Postgresql – Postgres query plan has high rowcount, slow execution

postgresql

I've identified this snippet of a query as running at incredibly slow speeds, although it's quite simple. It aims to find all the records in Table1 which don't have a more recent entry in Table2 with the same SessionID.

SELECT t1."VisitorID", t1."Timestamp"
FROM "Table1" t1
JOIN Table2 s ON t2."Timestamp" > t1."Timestamp"
            AND t2."SessionID" = t1."SessionID"
GROUP BY sgs."VisitorID", sgs."Timestamp"
HAVING COUNT(*) = 0

Where Table1 is a temporary table with 2640 rows and Table2 is permanent with 3756955 rows.

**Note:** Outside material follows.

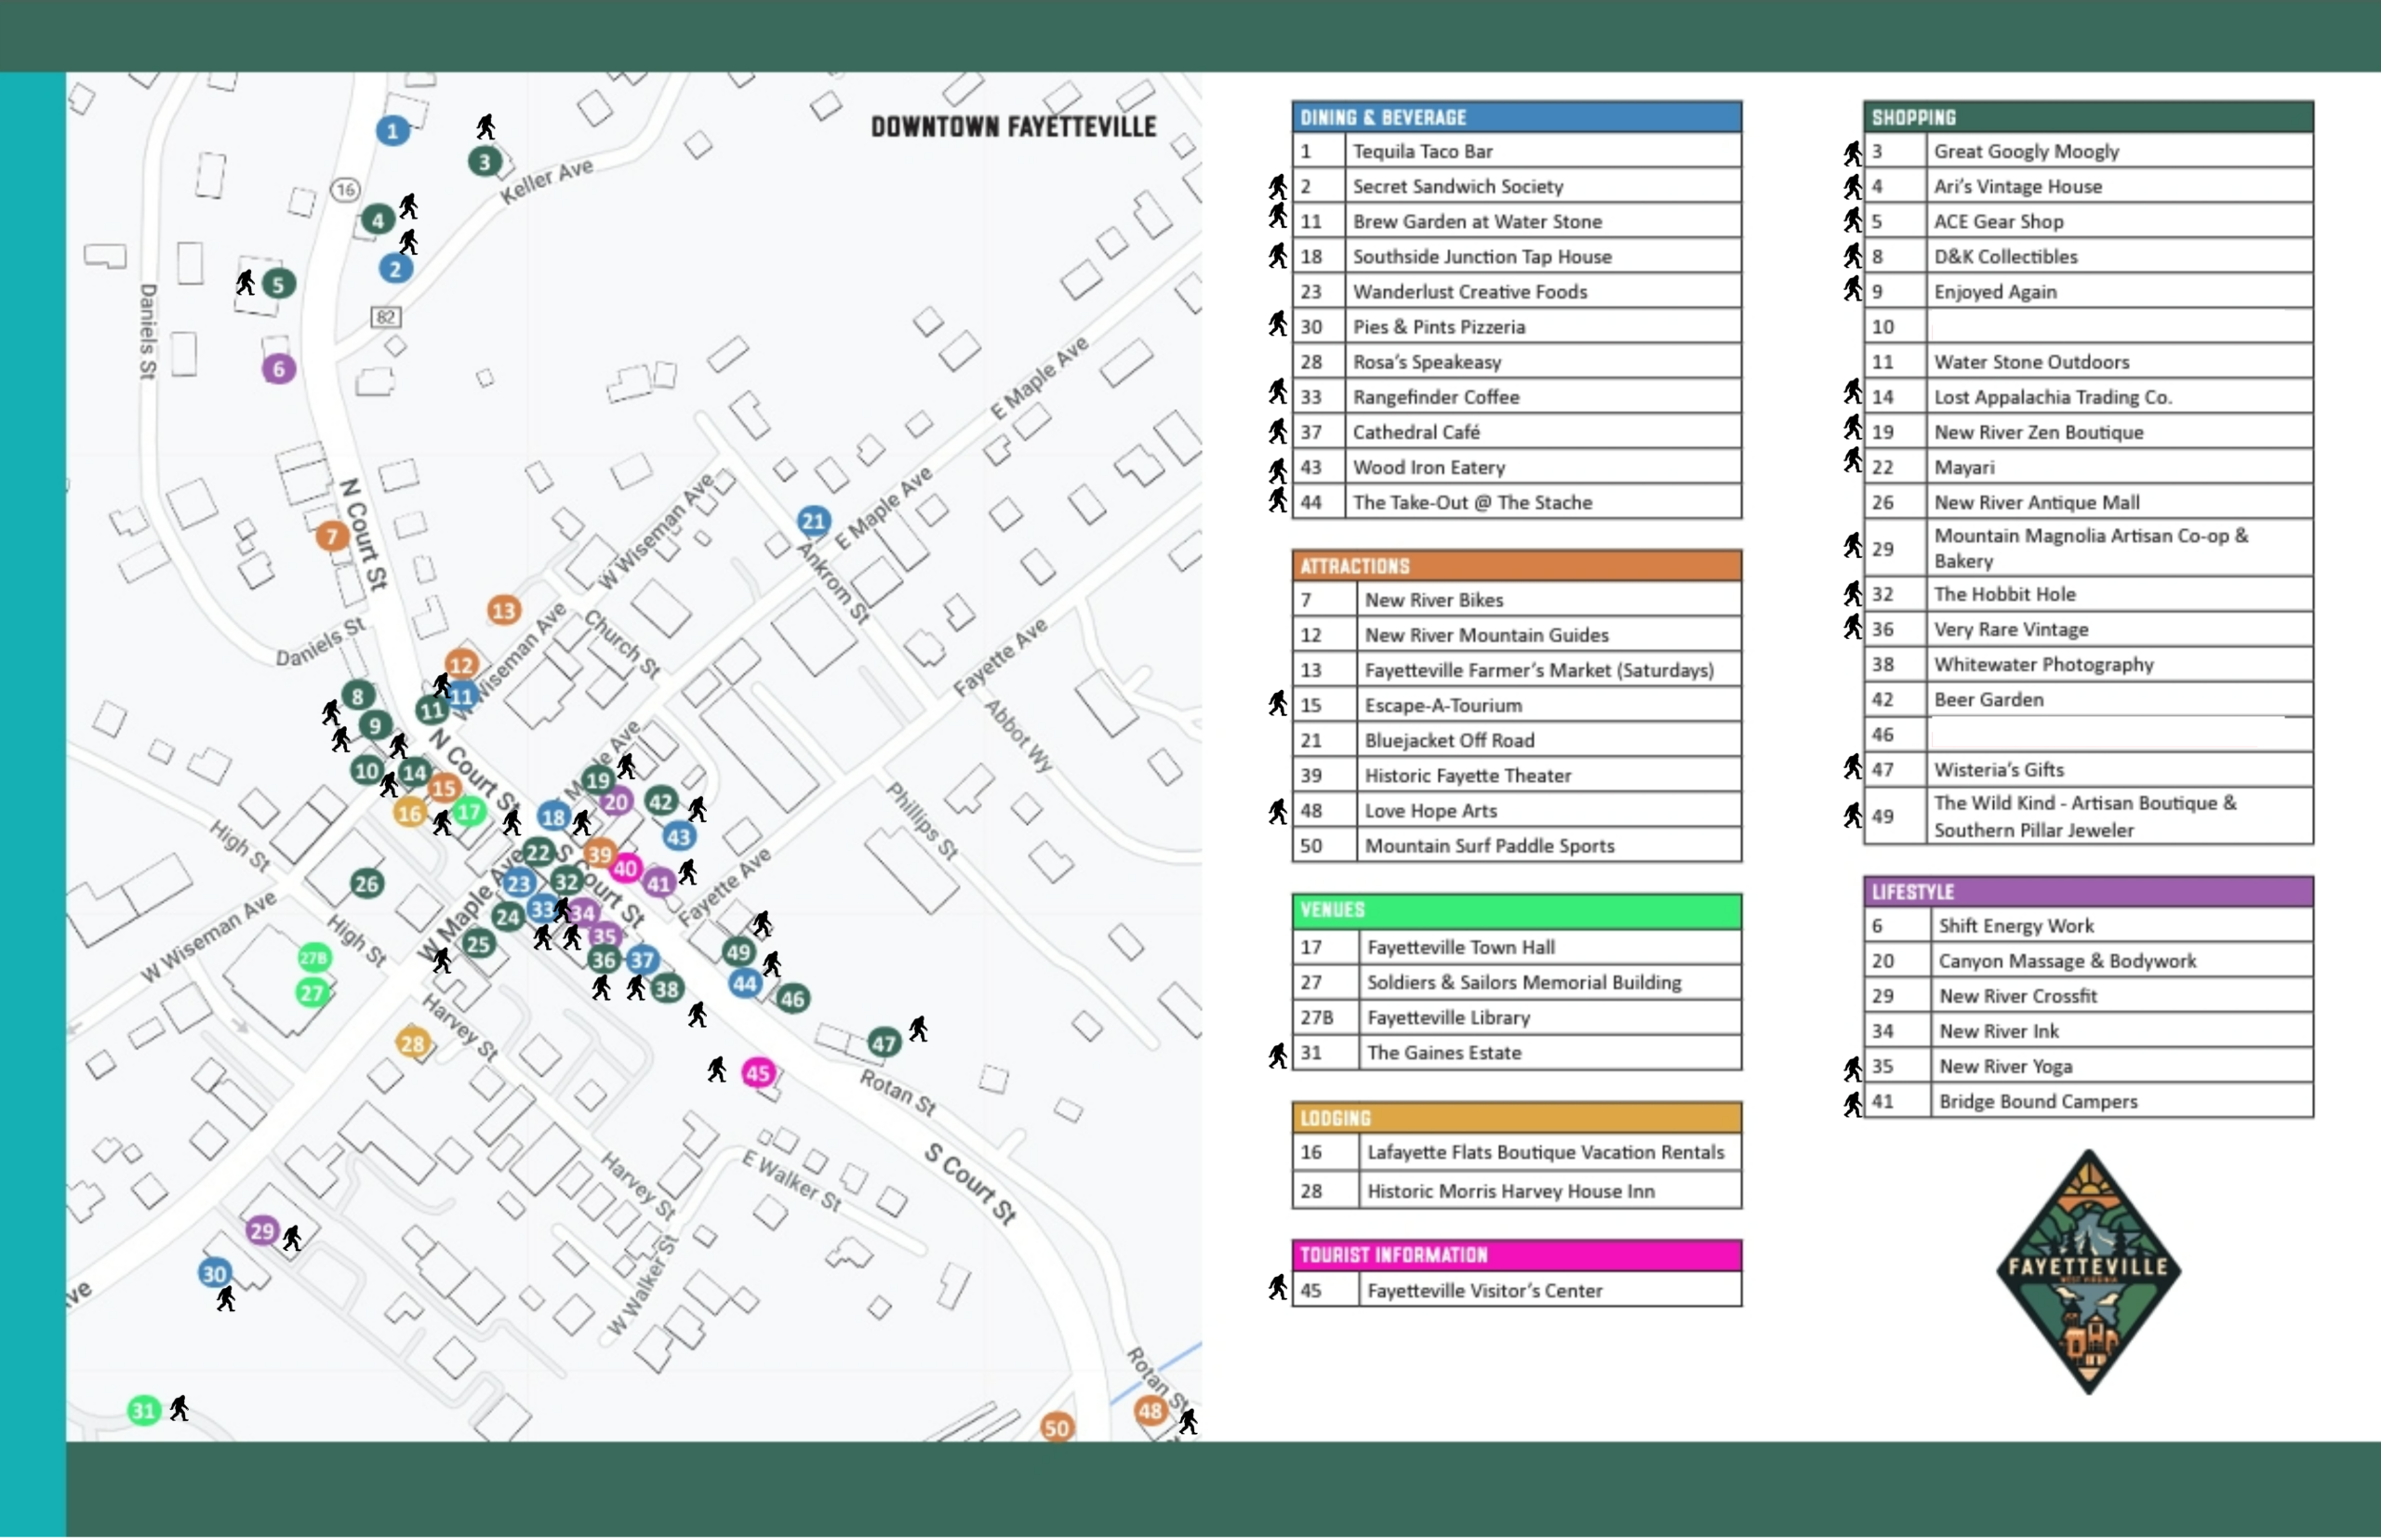Click the Dining & Beverage header
This screenshot has width=2381, height=1540.
coord(1516,117)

Explain analyze gives the following output:

HashAggregate  (cost=119823801.74..119823830.53 rows=2303 width=24) (actual time=5172.891..5172.891 rows=0 loops=1)
Group Key: t1."VisitorID", t1."Timestamp"
Filter: (count(*) = 0)
Rows Removed by Filter: 2228
->  Nested Loop  (cost=0.43..97379087.60 rows=2992628552 width=24) (actual time=0.036..3986.857 rows=2909911 loops=1)
        ->  Seq Scan on "Table1" t1  (cost=0.00..80.40 rows=2640 width=61) (actual time=0.007..1.588 rows=2640 loops=1)
        ->  Index Scan using "IX_Table2_Timestamp" on "Table2" t2  (cost=0.43..25191.47 rows=1169452 width=45) (actual time=0.036..1.120 rows=1102 loops=2640)
              Index Cond: ("Timestamp" >= t1."Timestamp")
              Filter: ((t1."SessionID")::text = ("SessionID")::text)
              Rows Removed by Filter: 71
"Planning time: 0.243 ms"
"Execution time: 5172.947 ms"

I'm guessing that the slow execution time is down to the high row count, estimating nearly 3bn in the loop with actual count close to 3m, and 1.1m in the index scan and finding 1102, but I can't find the reason for this. This is just a small dataset for testing, when I used it on the full dataset (340,000 rows in Table1), it filled 45GB of temp files before I cancelled it.

What I've tried so far:

  • VACUUM ANALYZE on all tables involved before that part of the query runs.
  • Indexing all columns involved.
  • Replacing the greater-than with equals on Timestamp
  • Removing the GROUP BY and HAVING COUNT(*) statements

These gave performance increases but the snippet was still far slower than the rest of the query and the row count was still just as high.

If it's relevant, I'm running PostgreSQL 9.4.1 on an Amazon RDS instance.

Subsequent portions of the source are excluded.